▸ **Goal of the exercise**:
Print each record below precisely, with every picture left out of the copy.

▸ **Data in this exercise**:
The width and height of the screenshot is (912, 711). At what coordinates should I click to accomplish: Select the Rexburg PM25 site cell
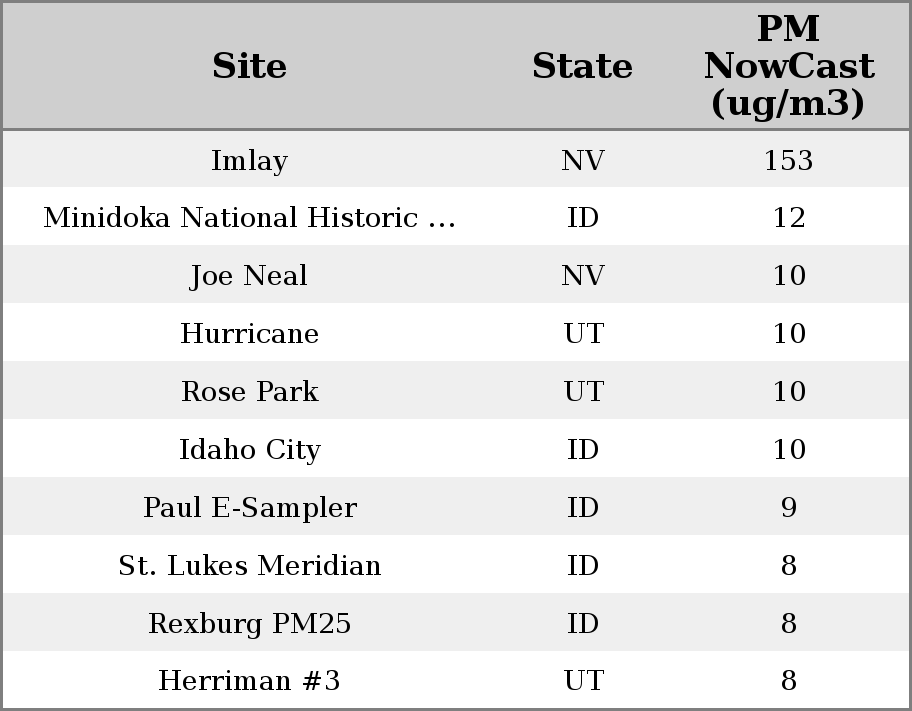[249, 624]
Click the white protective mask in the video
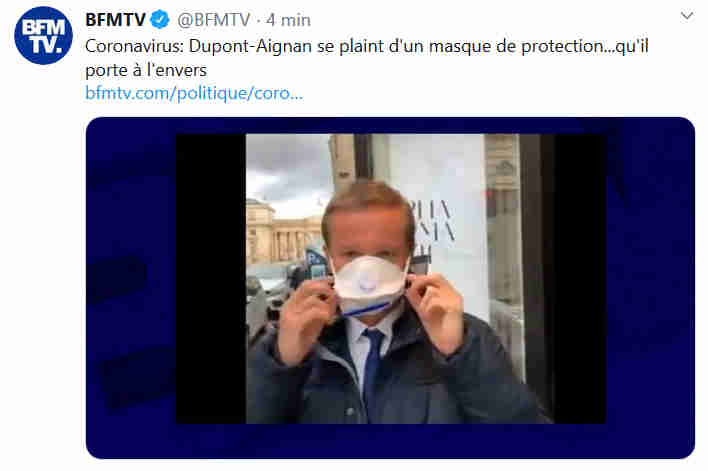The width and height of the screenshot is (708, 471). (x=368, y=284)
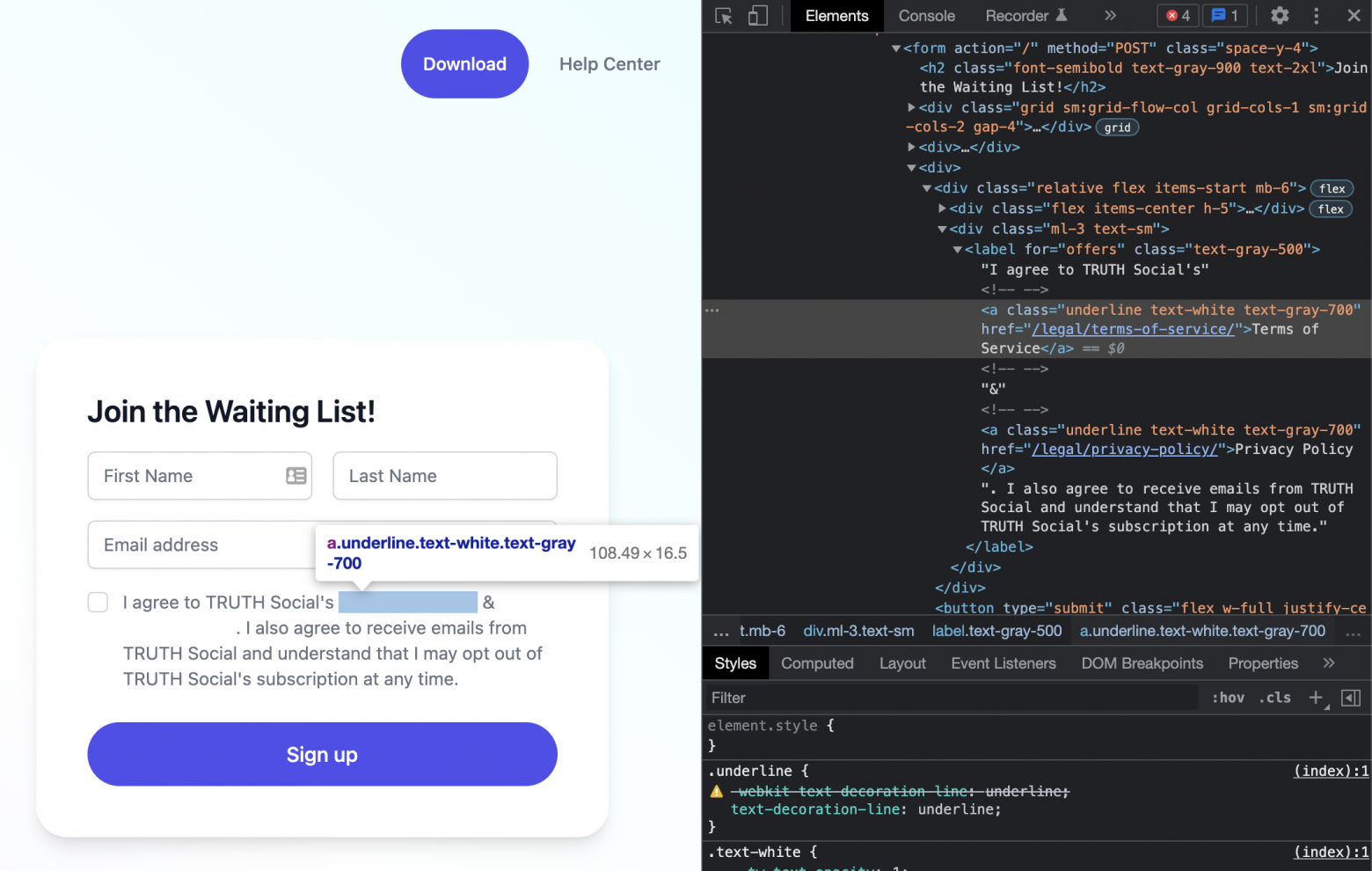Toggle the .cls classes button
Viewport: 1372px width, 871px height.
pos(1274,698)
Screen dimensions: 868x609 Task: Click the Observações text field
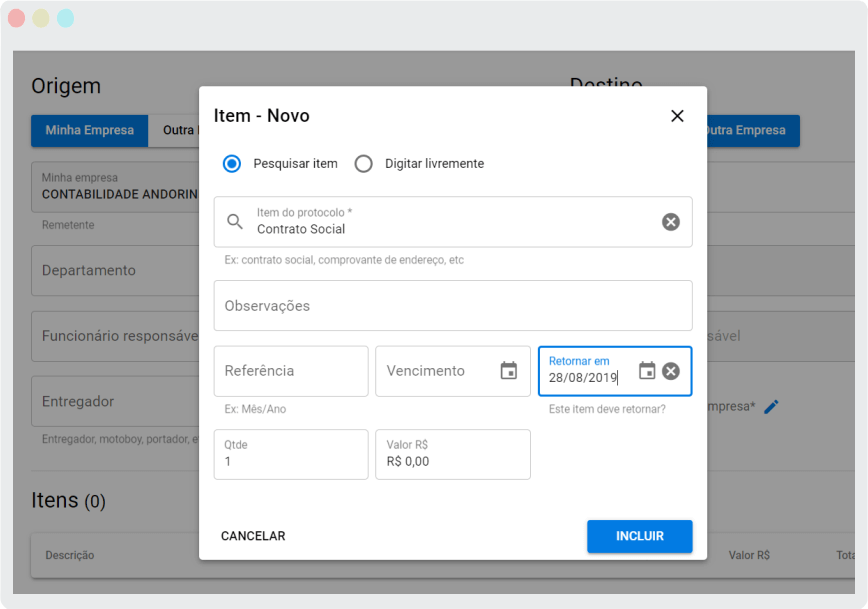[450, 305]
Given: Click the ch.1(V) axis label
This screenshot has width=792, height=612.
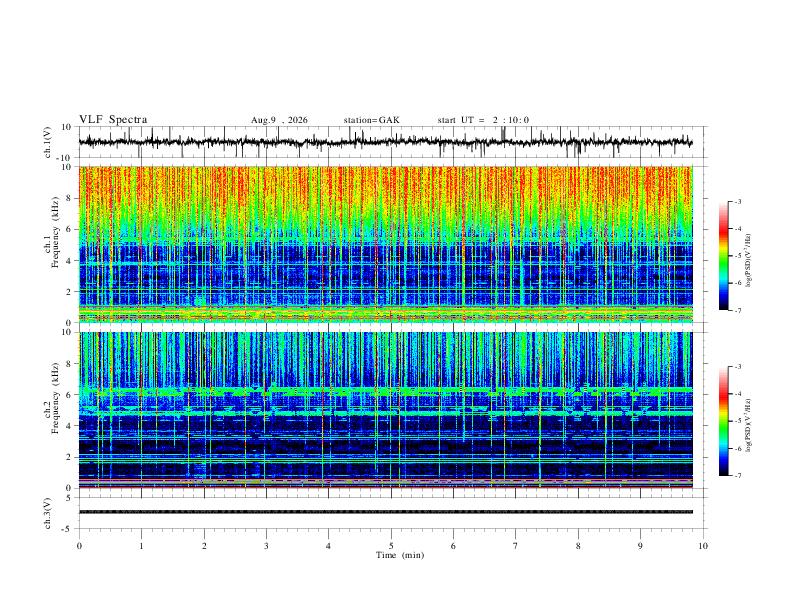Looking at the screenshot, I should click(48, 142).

▸ **Exercise response**:
The width and height of the screenshot is (912, 711). At what coordinates should I click to accomplish: Select the Rexburg PM25 site cell
[249, 624]
Click the white protective mask in the video
The width and height of the screenshot is (708, 471). (x=368, y=284)
Toggle the .cls classes button
Viewport: 1372px width, 871px height.
pos(1274,698)
Screen dimensions: 868x609 Task: Click the Observações text field
[450, 305]
Given: Click the ch.1(V) axis label
This screenshot has width=792, height=612.
Looking at the screenshot, I should click(48, 142).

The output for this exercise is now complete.